Task instructions: Update the records starting with the line that contains "1400x840 pixels." and going on through the end of the records, replacing "Select" with "Choose" and leaving everything else unchanged.
** Begin Extracted information **
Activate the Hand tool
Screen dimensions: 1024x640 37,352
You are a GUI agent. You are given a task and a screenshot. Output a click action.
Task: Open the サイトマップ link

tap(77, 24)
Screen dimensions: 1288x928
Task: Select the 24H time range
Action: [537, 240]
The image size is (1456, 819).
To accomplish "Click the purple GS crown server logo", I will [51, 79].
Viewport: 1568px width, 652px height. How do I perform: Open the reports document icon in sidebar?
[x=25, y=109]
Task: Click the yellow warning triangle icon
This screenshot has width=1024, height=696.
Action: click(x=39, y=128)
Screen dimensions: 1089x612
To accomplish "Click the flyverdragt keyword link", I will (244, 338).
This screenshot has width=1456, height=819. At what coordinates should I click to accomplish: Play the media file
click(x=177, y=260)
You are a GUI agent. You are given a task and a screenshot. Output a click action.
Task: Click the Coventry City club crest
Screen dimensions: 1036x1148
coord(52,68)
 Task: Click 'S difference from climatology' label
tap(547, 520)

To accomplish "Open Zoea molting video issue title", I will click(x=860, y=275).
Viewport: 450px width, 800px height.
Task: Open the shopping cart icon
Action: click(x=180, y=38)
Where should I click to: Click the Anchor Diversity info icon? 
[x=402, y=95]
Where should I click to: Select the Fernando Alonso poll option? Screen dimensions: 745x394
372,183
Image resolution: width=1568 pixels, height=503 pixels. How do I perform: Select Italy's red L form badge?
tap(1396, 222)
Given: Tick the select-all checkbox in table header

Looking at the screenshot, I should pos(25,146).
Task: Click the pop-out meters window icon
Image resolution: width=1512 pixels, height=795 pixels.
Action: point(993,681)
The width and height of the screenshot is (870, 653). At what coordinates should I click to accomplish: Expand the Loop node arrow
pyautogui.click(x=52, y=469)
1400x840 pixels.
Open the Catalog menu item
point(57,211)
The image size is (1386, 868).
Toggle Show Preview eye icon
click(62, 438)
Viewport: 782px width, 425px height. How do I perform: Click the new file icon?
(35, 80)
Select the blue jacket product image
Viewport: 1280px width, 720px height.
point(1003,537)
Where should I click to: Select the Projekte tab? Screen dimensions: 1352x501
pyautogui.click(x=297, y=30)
** End Extracted information **
Finished task:
1400x840 pixels.
Open the Catalog menu item
point(57,211)
The image size is (1386, 868).
Toggle Show Preview eye icon
click(62, 438)
Viewport: 782px width, 425px height. How do I perform: Click the new file icon?
(35, 80)
Choose the blue jacket product image
Viewport: 1280px width, 720px height.
point(1003,537)
Where should I click to: Choose the Projekte tab? Screen dimensions: 1352x501
pyautogui.click(x=297, y=30)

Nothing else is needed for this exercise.